- A
The control is approved by management
Why wrong: Approval is part of governance, not effectiveness.
- B
The control has been tested and works as designed
Testing confirms operating effectiveness.
- C
The control is inexpensive to implement
Why wrong: Cost does not measure effectiveness.
- D
The control is documented in policy
Why wrong: Documentation relates to design adequacy.
CRISC IT Risk Assessment Practice Question
This CRISC practice question tests your understanding of it risk assessment. This is a configuration task: choose the command set that satisfies every stated requirement. Small differences — like 'secret' vs 'password' or 'transport input ssh' vs 'all' — change whether the answer is correct. After answering, compare your reasoning against the explanation and wrong-answer breakdown below. Once you have made your selection, read the full explanation to reinforce the concept and understand why each distractor is designed to mislead on exam day.
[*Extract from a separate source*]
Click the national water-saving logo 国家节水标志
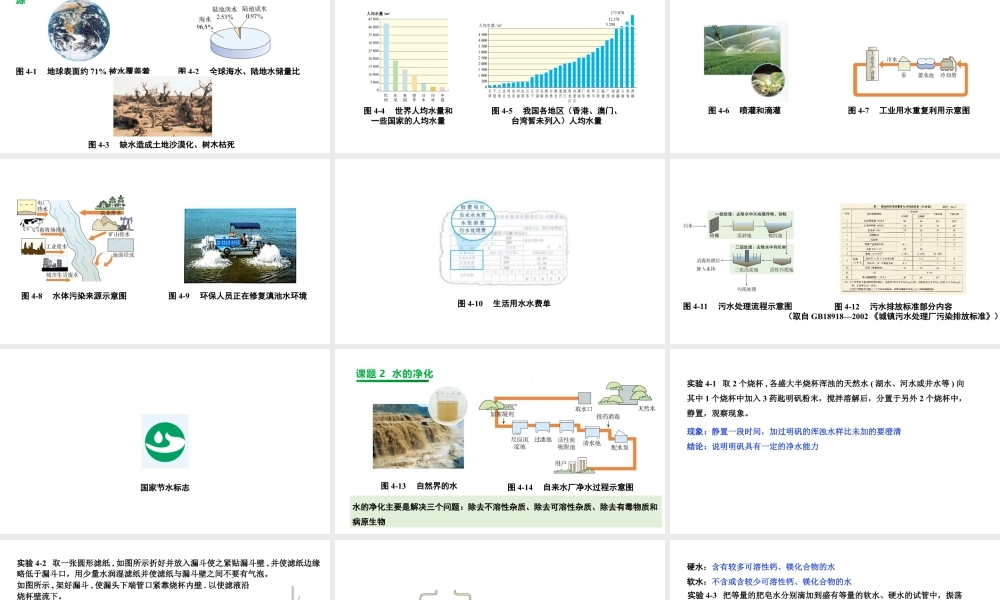This screenshot has height=600, width=1000. (x=167, y=443)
In assessing control effectiveness, an IS auditor evaluates both design adequacy and operating effectiveness. Which of the following indicates that a control is operating effectively?
Answer choices
Why each option matters
Answer the question above first, then reveal the full breakdown to understand why each option is right or wrong.
Correct answer & explanation
The control has been tested and works as designed
Operating effectiveness means the control has been tested and consistently produces the intended result in practice. Even if a control is well-designed, it may fail during actual operation due to misconfiguration, human error, or environmental changes. Testing confirms that the control functions as designed under real conditions, which is the definitive indicator of operating effectiveness.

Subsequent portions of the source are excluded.